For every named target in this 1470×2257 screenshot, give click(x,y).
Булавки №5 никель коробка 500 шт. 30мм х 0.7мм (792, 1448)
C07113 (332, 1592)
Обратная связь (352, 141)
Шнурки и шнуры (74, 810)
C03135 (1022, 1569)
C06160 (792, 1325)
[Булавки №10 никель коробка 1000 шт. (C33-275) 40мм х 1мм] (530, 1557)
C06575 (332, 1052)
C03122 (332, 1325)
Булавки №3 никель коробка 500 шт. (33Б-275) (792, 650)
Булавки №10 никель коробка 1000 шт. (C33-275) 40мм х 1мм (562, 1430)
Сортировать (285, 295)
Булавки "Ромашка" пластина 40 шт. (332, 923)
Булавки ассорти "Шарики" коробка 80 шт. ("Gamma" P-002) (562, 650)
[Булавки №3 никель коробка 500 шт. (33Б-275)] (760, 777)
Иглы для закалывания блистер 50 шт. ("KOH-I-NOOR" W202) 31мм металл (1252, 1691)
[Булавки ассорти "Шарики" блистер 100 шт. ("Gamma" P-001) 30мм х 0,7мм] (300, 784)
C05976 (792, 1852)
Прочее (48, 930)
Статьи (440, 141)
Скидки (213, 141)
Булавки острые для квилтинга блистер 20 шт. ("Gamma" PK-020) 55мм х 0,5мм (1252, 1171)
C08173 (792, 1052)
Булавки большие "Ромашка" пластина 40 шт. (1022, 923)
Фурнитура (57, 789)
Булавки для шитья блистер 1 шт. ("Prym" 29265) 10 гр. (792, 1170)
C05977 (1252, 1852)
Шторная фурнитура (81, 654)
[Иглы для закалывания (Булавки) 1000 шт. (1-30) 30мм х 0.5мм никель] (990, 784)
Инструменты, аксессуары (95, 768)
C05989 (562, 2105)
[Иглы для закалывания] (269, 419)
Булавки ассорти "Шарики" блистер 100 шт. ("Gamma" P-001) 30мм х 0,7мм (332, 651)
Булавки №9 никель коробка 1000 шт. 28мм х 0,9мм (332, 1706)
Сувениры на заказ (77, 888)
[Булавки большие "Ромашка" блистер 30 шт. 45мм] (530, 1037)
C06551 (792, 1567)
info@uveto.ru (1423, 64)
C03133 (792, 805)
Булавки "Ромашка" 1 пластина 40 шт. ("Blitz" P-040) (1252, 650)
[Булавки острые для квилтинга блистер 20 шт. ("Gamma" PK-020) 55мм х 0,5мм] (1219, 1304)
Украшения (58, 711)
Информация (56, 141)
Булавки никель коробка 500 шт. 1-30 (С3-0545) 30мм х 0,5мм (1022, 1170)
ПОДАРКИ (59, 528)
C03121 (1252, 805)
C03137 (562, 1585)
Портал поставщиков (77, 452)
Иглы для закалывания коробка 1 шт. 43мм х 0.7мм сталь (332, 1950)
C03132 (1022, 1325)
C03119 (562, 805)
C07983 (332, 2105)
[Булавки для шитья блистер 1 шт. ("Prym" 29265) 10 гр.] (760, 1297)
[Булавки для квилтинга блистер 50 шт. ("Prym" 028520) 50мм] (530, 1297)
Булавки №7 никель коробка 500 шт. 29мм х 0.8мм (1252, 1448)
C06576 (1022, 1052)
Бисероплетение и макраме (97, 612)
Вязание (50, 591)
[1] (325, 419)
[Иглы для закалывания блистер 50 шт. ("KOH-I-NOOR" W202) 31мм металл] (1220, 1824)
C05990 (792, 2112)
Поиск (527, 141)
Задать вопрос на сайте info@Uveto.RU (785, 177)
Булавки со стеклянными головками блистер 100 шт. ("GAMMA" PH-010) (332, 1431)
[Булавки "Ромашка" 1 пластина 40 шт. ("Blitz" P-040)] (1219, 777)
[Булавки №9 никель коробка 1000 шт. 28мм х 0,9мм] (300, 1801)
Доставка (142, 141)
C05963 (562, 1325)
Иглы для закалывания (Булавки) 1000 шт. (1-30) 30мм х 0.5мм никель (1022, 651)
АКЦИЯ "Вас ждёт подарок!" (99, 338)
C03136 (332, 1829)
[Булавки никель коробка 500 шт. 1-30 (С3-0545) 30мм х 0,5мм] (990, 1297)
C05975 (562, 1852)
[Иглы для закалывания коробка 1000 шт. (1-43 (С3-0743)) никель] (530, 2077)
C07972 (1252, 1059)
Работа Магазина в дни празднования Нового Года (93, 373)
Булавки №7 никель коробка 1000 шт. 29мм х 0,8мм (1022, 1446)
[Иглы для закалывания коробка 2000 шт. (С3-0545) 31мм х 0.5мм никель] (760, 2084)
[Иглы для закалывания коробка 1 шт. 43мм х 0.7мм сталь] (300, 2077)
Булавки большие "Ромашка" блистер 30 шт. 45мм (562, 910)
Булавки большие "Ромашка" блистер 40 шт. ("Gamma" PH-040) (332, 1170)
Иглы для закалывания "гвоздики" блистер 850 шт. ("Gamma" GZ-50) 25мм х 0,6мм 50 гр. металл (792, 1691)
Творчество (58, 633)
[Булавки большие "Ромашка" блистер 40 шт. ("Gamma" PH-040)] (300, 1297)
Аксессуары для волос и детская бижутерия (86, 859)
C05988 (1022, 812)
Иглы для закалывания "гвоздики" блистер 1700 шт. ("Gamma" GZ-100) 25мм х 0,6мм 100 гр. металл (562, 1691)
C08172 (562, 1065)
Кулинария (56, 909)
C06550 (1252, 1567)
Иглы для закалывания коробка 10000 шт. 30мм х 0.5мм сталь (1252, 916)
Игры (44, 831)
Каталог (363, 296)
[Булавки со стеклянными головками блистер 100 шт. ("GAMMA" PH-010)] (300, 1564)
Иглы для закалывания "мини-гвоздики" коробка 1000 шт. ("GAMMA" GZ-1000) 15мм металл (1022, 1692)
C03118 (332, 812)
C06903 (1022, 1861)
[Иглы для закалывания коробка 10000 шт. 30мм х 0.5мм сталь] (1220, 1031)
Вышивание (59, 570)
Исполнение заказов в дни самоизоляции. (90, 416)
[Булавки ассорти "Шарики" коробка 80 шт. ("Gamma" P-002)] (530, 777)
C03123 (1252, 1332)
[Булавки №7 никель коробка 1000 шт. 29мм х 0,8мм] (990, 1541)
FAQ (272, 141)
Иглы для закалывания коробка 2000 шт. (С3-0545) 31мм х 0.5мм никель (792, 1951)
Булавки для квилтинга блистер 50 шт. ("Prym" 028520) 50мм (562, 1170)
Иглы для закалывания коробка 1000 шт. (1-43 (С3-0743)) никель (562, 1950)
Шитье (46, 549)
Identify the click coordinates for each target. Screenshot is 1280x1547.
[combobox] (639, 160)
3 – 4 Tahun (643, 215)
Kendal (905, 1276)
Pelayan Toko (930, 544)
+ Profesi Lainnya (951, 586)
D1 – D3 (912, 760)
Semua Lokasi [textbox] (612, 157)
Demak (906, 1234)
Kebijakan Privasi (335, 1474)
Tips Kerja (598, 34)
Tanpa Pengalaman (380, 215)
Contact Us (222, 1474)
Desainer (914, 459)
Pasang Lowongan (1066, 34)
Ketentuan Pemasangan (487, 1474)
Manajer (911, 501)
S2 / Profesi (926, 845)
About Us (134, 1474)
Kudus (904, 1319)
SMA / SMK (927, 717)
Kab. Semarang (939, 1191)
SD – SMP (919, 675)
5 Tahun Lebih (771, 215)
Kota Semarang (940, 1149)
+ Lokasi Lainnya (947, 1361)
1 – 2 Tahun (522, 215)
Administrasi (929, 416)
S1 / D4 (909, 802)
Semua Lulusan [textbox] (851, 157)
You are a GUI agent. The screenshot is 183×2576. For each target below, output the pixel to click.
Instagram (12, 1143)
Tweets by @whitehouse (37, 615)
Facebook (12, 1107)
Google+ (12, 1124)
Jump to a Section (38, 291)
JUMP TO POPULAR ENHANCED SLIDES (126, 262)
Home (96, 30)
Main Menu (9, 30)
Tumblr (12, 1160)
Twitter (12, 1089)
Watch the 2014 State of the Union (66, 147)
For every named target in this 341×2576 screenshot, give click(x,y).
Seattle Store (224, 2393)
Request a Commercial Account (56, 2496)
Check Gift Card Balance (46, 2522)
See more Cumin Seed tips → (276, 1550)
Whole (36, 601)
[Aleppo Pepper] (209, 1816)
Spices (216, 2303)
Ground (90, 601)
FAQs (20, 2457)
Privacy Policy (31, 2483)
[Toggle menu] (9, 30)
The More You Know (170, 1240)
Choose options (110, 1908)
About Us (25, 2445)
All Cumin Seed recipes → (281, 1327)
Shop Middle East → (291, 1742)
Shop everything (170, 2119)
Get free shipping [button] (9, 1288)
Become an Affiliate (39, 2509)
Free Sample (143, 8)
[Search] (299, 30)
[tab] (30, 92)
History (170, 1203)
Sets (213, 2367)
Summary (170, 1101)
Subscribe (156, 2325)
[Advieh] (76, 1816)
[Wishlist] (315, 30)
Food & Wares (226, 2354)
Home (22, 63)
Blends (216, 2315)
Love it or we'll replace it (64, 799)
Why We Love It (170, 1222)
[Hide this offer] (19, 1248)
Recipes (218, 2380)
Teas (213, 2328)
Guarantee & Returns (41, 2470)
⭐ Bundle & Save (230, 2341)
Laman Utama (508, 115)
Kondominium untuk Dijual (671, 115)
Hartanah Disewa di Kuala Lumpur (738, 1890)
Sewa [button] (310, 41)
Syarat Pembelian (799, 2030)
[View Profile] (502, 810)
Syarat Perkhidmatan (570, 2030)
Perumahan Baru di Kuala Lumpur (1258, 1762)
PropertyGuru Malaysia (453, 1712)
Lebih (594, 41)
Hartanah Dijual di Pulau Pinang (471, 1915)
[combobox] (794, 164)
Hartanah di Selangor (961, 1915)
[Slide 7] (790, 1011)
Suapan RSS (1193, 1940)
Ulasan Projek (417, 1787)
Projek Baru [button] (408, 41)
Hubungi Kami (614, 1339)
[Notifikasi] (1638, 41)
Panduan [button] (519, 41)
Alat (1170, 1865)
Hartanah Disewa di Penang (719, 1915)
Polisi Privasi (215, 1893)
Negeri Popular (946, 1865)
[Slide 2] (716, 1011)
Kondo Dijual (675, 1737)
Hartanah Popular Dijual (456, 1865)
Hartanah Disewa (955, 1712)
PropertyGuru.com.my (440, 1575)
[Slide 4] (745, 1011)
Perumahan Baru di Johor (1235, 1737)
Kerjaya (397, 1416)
= = = = =
About this task.
What you return must be an exact retyping of the lines above starting at the line with "[View Profile] (502, 810)" and ending at the line with "Projek Baru [button] (408, 41)", and nothing besides.

Answer for the task.
[View Profile] (502, 810)
Syarat Perkhidmatan (570, 2030)
Perumahan Baru di Kuala Lumpur (1258, 1762)
PropertyGuru Malaysia (453, 1712)
Lebih (594, 41)
Hartanah Dijual di Pulau Pinang (471, 1915)
[combobox] (794, 164)
Hartanah di Selangor (961, 1915)
[Slide 7] (790, 1011)
Suapan RSS (1193, 1940)
Ulasan Projek (417, 1787)
Projek Baru [button] (408, 41)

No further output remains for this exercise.